Key remembered how Mr. Fuddlebee had used the Hand of DIOS on Margrave Snick the night that villainous vampire turned her into a vampire too. She remembered how Mr. Fuddlebee had come into her home, how he had taken a grain of light from his jacket pocket, how he had held it up into the air, how bright the light had shone, and how he had said, “Margrave Snick, you are no longer a vampire! You are no longer immortal! Your power is taken back by the Hand of DIOS!”

Key believed she now understood this power. “The Hand of DIOS changes immortals into mortals,” she told herself.

This was a new idea to her, and it quickly became quite appealing, because, you see, she’d never wanted to be immortal in the first place, she did not like being a vampire, and she did not want to be one anymore. She wanted to be nine-years-old again, for she had it in her mind that, if Mr. Fuddlebee would change her back into a mortal by working on her also the trick of the Hand of DIOS, then perhaps she could go back to her old life on the farm in the valley, living in a simple home with her mom and dad, herding sheep and harvesting wheat. She hoped and prayed that Mr. Fuddlebee would do this for her, would change her back into a mortal. Yet, she began to wonder, why hadn’t he done so before?

Raithe stopped pacing suddenly. She stood perfectly still on the ceiling for a long moment as she thought. Then, when she had come to a decision about something seemingly very important, she declared in a voice brimming with eagerness and excitement, “I know what to do!”

Crudgel’s voice, however, was quite doubtful as he said, “What’s your plan? I don’t have to dress as a goat again, do I? Because I remember your last plan and, look, I’ll be honest, I still don’t get what a ‘scapegoat’ is or why ‘scaping’ – whatever that means – has anything to do with ‘goats’.”

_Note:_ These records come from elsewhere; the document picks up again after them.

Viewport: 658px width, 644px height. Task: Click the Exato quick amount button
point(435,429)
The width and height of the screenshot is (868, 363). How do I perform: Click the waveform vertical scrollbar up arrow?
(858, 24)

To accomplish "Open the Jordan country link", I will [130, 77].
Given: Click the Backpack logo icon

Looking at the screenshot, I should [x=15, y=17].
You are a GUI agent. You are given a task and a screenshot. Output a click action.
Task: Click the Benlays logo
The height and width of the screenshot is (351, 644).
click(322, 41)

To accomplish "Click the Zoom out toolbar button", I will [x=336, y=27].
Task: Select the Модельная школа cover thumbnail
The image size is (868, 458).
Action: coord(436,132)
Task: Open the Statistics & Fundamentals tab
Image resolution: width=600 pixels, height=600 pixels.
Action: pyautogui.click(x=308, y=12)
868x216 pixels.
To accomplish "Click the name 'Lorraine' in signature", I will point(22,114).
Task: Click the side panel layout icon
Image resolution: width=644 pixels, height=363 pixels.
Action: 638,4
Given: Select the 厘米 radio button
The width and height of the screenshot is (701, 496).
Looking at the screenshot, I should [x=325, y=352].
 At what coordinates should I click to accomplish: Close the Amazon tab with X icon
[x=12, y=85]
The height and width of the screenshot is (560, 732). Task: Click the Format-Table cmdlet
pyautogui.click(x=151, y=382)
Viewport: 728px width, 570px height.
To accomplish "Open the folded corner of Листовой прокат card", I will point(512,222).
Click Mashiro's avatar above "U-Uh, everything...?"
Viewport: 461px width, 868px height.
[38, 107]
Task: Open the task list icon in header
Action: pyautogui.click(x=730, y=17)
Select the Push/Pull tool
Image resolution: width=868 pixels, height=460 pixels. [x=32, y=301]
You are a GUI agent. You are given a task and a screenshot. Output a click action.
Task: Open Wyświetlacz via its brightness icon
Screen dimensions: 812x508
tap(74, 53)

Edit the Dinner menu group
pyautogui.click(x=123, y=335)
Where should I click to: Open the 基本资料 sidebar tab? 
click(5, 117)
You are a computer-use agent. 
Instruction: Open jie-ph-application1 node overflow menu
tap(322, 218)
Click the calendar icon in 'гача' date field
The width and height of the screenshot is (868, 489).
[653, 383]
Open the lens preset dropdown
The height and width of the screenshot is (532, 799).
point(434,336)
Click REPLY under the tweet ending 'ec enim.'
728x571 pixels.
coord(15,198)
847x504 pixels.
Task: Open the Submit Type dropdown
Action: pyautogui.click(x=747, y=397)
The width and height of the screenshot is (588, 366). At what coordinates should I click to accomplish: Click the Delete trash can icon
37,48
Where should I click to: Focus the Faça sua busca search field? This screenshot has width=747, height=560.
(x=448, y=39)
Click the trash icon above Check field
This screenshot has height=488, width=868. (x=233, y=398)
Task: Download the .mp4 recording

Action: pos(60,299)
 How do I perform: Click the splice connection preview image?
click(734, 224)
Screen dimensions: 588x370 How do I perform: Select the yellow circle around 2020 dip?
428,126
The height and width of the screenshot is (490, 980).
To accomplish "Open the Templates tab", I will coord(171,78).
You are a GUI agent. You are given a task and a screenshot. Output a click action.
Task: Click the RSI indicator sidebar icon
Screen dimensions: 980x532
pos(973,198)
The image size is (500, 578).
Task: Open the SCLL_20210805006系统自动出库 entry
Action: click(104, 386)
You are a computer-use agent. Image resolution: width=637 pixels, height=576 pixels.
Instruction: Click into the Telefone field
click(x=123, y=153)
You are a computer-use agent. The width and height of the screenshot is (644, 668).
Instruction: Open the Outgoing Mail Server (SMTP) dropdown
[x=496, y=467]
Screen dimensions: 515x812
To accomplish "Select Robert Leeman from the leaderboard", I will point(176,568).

Raithe, ignoring his last remark yet responding to his question, uttered only one word: “Silas.”

Key did not know who this Silas was or what he did, for there was still so much more about the Necropolis that was a total mystery to her. But one thing was perfectly clear: As Key listened to Crudgel blink in deep thought, she understood that he knew this Silas creature.

At length Crudgel asked simply, “Silas the Cyclops?”